* _Exercise details_
All lines in the entries below that hold "外壁塗装チラシのセイホーコーポレーション" make up the answer.

* _Exercise data_
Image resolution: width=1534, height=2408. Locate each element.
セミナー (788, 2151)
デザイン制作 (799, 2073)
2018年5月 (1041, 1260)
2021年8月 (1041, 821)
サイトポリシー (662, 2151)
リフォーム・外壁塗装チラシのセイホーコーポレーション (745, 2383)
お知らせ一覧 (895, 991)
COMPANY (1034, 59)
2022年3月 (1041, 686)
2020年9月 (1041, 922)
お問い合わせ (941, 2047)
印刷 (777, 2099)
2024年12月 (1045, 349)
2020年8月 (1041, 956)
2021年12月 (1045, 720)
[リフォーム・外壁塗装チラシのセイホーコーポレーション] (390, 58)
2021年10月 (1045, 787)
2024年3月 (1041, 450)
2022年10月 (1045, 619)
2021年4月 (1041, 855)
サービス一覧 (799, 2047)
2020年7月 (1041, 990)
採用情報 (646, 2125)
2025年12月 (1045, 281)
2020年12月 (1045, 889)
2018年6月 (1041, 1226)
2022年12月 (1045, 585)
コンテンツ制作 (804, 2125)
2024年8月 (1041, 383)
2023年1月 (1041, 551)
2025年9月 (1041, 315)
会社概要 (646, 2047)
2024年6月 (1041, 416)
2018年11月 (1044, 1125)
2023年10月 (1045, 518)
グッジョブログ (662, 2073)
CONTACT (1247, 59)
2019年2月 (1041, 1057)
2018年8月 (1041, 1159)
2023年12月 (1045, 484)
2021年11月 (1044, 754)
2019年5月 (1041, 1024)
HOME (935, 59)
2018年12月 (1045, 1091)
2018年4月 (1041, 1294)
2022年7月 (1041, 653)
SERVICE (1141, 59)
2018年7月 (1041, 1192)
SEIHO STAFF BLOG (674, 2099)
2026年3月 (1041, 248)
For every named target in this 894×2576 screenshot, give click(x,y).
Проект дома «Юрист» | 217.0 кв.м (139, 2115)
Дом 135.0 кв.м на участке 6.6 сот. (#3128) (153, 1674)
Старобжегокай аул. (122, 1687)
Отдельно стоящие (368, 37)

* _Answer below_
リフォーム・外壁塗装チラシのセイホーコーポレーション (745, 2383)
[リフォーム・外壁塗装チラシのセイホーコーポレーション] (390, 58)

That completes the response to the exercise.